J’ai fait la connaissance d’une retraitée sympathie, Béatrice, une dame avenante et tolérante. Elle vit dans le Var depuis des décennies. Elle a 68 ans et me dit qu’elle est obligée de travailler encore deux ans parce que sa maigre retraite ne lui permet pas de vivre décemment. La saison touristique est l’occasion pour elle de cumuler de petits boulots adaptés à son âge. Je l’interroge sur les touristes :

— Beaucoup de locaux sont mécontents de voir débarquer les touristes. Les gens d’ici sont individualistes et ne voient que leurs problèmes. L’égoïsme ainsi que le paraître sont, ici, une culture. Personnellement, je suis heureuse de les voir arriver. Ils nous apportent la joie, la vie, de l’animation et de l’activité. Car la vie est rude ici. Grâce à eux, on retrouve un goût à la vie. Ils nous apportent également l’argent, car ils consomment et font tourner l’économie. Beaucoup de résidents louent également leur maison ou leur appartement pour gagner un peu d’argent. Ils logent chez des parents, des amis, en attendant la fin des baux.
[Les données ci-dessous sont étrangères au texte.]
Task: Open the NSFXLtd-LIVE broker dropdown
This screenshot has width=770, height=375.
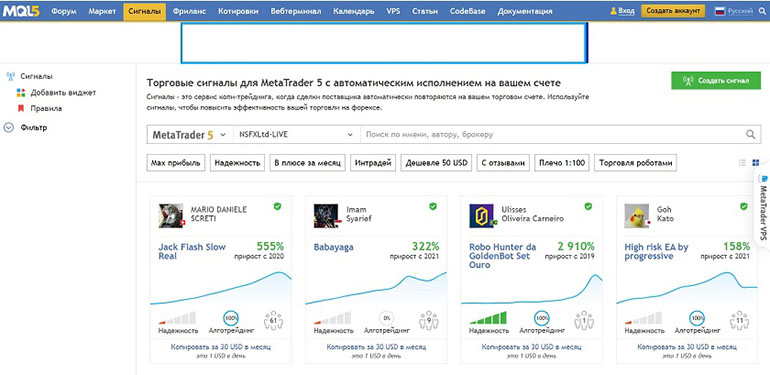Action: click(x=296, y=134)
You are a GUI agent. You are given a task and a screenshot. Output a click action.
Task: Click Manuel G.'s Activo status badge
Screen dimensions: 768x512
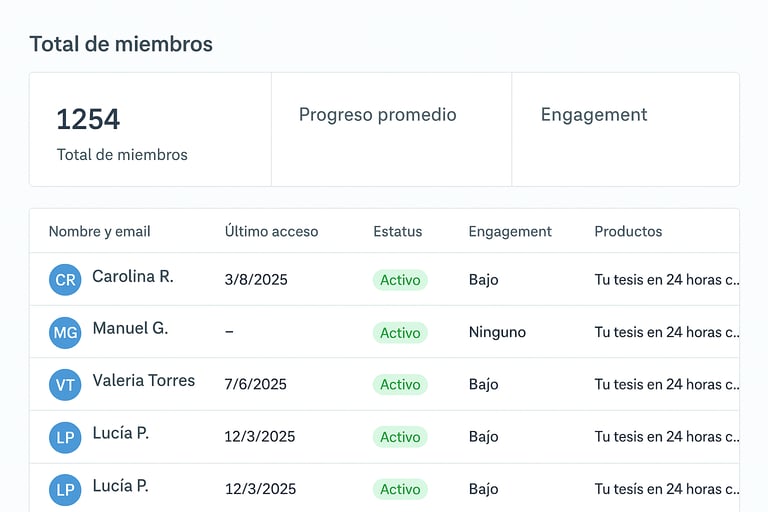pos(400,332)
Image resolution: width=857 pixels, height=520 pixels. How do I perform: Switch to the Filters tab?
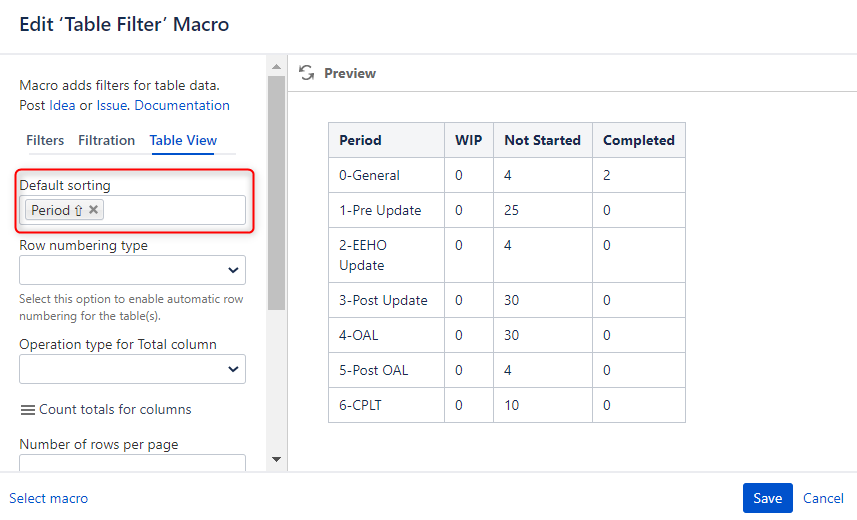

— Béatrice, comment se passe l’hiver, ici ? demandai-je curieux.

— C’est triste, répondit-elle. Une fois les touristes partis, c’est le désert qui s’installe, la solitude, le néant. Même la mer, bleue et radieuse l’été, perd de son charme et devient subitement laide, affreuse, déchaînée. A la tombée de la nuit, sur le coup 17 heures, les gens s’enferment chez eux. Quelques-uns sortent leurs chiens pendant quelques minutes, sans s’aventurer trop loin. Le vide crée la peur, l’inconnu ; on ressent alors une menace, un danger imminent. Rentrer à la maison devient salutaire, un réflexe pour se protéger, se mettre à l’abri.

— Les habitants manifestent une solidarité entre eux ? lui demandai-je encore.

— Peu se fréquentent vraiment. Il y a bien sûr des affinités qui apparaissent, mais ce n’est pas le fort des habitants d’ici. Ce n’est que lorsque surgit une catastrophe naturelle, un drame, que les gens témoignent une solidarite parce que cela devient vital pour eux. Les gens ont peur de montrer leur misère par honte, par crainte du regard d’autrui. Ils préfèrent cacher leurs peines, leurs déboires, leurs tristesses et leurs malaises. Des personnes éprouvent jusqu’au besoin de se rendre près des écoles, juste pour entendre les voix des enfants qui jouent et crient. Cela leur rappelle la vie, celle qu’à leur âge ils connurent et mordirent à pleine dent. Tout cela est bien triste, je sais. Mais c’est malheureusement la triste vérité. Les gens achètent et investissent toute leur vie dans de la pierre pour une place en EHPAD sans le savoir, sans s’en rendre réellement compte. Ils foncent vers un rêve sans lendemain. Un rêve brisé.